> _SUPPLIED DATA_
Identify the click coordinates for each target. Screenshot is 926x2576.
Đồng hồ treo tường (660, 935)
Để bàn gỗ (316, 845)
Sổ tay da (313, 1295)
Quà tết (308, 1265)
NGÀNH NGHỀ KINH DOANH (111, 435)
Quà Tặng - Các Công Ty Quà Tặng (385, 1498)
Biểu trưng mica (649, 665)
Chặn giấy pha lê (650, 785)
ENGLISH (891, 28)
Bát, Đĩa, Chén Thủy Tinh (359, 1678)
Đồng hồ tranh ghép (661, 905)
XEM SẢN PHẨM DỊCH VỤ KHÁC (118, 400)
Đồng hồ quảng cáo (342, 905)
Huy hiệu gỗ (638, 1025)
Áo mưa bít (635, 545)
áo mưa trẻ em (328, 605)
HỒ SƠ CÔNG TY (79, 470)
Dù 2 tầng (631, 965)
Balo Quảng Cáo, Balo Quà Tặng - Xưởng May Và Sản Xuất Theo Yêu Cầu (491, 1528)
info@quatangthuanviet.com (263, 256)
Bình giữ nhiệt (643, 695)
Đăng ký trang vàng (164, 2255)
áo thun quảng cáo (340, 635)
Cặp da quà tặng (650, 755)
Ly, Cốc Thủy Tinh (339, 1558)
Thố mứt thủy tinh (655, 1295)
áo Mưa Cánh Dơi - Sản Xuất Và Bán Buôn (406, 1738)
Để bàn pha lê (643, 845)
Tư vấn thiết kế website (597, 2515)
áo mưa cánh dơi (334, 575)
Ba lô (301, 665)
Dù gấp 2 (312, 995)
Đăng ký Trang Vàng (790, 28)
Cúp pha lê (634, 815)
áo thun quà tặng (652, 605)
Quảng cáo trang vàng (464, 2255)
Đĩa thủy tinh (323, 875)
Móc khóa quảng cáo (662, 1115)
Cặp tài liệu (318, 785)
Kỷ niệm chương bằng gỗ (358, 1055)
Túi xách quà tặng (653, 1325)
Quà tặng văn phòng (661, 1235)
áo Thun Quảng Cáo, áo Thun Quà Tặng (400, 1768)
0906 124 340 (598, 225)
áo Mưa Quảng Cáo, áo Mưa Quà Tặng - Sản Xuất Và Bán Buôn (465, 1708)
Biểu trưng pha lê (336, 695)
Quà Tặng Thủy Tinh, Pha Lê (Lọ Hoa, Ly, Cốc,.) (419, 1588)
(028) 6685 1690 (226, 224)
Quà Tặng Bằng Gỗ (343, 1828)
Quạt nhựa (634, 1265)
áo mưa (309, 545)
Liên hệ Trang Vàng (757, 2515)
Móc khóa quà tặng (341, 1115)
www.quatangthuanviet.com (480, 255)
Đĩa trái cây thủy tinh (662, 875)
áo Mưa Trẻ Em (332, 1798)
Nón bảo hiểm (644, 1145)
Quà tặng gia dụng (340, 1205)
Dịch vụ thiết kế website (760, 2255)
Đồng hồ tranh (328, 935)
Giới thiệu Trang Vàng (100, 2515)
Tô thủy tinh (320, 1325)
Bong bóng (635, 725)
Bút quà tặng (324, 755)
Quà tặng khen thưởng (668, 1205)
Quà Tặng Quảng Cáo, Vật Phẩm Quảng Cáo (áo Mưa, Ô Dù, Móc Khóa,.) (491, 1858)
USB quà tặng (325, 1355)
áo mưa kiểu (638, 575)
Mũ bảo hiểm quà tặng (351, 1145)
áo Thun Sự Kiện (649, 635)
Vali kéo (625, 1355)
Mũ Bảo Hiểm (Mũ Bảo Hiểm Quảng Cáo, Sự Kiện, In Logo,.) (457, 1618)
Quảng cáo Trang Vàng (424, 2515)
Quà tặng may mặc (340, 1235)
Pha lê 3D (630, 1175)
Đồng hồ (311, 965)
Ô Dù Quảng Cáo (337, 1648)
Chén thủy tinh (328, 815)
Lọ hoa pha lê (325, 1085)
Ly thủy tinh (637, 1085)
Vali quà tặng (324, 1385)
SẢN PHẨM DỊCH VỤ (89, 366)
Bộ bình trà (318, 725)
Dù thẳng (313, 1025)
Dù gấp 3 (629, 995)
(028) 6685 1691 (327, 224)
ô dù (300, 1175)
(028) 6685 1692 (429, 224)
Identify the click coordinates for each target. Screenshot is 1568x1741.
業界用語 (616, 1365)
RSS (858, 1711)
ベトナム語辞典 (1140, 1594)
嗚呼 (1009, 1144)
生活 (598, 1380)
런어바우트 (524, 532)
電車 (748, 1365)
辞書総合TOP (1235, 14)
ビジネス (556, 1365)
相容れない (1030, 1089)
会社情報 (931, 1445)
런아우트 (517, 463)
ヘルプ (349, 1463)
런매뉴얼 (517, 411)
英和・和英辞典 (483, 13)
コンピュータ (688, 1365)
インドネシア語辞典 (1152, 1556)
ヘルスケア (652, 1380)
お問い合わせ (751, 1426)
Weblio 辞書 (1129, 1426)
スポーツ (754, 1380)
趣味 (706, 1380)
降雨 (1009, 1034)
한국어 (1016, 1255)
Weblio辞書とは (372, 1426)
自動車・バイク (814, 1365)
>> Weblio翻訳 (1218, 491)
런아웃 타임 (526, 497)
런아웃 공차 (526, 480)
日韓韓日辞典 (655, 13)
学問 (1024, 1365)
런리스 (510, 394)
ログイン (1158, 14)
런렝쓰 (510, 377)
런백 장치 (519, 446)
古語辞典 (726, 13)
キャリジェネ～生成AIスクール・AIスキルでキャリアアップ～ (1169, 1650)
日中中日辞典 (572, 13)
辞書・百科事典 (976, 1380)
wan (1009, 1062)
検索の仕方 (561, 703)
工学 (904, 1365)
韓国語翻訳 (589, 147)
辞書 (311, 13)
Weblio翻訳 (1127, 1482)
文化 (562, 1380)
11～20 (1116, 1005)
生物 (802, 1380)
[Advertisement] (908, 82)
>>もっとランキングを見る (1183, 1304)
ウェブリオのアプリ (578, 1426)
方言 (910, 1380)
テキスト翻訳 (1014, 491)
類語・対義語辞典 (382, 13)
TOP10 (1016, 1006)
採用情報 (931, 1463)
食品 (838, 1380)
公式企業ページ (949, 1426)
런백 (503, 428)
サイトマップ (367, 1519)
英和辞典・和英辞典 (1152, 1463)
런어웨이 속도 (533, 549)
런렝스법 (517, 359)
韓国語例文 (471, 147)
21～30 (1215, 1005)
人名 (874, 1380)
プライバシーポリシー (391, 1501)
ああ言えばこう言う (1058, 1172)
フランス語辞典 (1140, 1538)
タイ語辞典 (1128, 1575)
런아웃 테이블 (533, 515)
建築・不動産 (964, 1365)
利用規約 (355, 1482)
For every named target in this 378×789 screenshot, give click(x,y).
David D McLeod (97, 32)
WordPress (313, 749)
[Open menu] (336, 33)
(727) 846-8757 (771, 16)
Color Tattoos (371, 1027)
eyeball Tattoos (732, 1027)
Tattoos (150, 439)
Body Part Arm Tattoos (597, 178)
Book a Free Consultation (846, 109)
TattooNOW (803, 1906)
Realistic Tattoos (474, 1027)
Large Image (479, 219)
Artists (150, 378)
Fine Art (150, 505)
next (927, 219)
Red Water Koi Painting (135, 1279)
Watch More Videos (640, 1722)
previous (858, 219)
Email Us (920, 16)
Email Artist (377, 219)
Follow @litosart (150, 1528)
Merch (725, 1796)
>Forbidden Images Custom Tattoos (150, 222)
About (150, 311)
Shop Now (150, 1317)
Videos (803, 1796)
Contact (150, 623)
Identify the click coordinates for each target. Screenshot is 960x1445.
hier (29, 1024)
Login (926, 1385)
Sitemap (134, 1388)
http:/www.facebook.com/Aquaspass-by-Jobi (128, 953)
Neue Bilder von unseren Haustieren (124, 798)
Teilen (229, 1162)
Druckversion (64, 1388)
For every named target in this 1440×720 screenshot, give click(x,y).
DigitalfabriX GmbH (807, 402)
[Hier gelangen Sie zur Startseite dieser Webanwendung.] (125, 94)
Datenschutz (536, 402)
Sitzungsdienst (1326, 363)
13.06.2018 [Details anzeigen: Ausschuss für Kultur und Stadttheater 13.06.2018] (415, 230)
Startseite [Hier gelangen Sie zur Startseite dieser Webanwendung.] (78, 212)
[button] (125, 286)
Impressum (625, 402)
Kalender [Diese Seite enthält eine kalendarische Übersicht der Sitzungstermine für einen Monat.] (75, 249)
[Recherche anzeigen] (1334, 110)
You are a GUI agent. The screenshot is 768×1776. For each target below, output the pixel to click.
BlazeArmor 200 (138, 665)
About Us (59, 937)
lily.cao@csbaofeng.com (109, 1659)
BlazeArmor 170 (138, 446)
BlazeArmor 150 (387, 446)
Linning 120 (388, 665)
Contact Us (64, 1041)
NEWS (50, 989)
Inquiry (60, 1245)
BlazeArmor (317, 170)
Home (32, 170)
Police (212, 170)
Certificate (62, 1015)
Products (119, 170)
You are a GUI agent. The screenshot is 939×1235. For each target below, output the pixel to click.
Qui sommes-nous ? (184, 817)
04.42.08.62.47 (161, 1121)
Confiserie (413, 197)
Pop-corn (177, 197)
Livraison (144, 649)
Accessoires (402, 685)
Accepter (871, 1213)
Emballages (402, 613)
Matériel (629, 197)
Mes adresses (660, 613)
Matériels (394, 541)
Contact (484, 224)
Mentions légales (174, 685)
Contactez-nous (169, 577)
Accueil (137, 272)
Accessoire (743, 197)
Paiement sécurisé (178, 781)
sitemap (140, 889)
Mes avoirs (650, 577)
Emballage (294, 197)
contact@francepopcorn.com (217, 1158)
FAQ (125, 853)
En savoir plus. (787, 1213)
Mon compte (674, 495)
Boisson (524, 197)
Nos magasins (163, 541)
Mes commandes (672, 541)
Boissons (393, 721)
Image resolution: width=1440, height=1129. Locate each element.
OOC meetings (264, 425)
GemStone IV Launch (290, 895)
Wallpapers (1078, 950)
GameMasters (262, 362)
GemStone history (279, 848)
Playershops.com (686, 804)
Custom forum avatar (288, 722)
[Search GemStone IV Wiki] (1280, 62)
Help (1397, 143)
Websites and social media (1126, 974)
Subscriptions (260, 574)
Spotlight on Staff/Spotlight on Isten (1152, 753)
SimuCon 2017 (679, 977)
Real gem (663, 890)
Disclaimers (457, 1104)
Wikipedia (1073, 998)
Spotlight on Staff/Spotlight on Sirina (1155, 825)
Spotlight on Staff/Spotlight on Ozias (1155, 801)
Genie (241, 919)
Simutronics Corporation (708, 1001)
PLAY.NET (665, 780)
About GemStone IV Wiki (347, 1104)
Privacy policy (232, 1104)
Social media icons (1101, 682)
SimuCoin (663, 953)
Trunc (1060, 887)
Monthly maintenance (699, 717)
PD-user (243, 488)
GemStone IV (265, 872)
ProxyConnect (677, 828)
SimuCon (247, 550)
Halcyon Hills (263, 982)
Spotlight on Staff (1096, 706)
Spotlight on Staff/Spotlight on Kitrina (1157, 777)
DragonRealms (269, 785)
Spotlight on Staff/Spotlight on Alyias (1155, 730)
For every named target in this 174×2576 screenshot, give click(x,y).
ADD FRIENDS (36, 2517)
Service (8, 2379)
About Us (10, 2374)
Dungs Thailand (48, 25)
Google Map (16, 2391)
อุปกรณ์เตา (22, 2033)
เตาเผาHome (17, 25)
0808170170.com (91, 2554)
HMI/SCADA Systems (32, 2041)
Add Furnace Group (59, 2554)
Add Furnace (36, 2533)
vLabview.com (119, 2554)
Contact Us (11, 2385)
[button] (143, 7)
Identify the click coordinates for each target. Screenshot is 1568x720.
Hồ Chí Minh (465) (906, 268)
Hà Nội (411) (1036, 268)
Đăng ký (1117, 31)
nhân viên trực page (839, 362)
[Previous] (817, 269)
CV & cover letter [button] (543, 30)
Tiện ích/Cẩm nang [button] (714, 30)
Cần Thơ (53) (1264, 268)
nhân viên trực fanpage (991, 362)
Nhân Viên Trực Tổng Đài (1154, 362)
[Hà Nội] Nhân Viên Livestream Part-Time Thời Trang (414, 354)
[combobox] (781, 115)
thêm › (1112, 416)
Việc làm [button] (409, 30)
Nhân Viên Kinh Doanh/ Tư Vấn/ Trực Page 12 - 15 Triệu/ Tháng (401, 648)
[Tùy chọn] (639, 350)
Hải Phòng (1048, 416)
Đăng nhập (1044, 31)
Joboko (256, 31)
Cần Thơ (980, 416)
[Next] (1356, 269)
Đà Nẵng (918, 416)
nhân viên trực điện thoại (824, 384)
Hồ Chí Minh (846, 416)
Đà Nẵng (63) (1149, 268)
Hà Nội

> _STATED GOAL_
Copy the rows from the one containing "thêm › (1112, 416)" through the final row, swapping "Hải Phòng" for "Huế" and leaving the rest unchanged.

> _SOLUTION TO THE PROBLEM_
thêm › (1112, 416)
Việc làm [button] (409, 30)
Nhân Viên Kinh Doanh/ Tư Vấn/ Trực Page 12 - 15 Triệu/ Tháng (401, 648)
[Tùy chọn] (639, 350)
Huế (1048, 416)
Đăng nhập (1044, 31)
Joboko (256, 31)
Cần Thơ (980, 416)
[Next] (1356, 269)
Đà Nẵng (918, 416)
nhân viên trực điện thoại (824, 384)
Hồ Chí Minh (846, 416)
Đà Nẵng (63) (1149, 268)
Hà Nội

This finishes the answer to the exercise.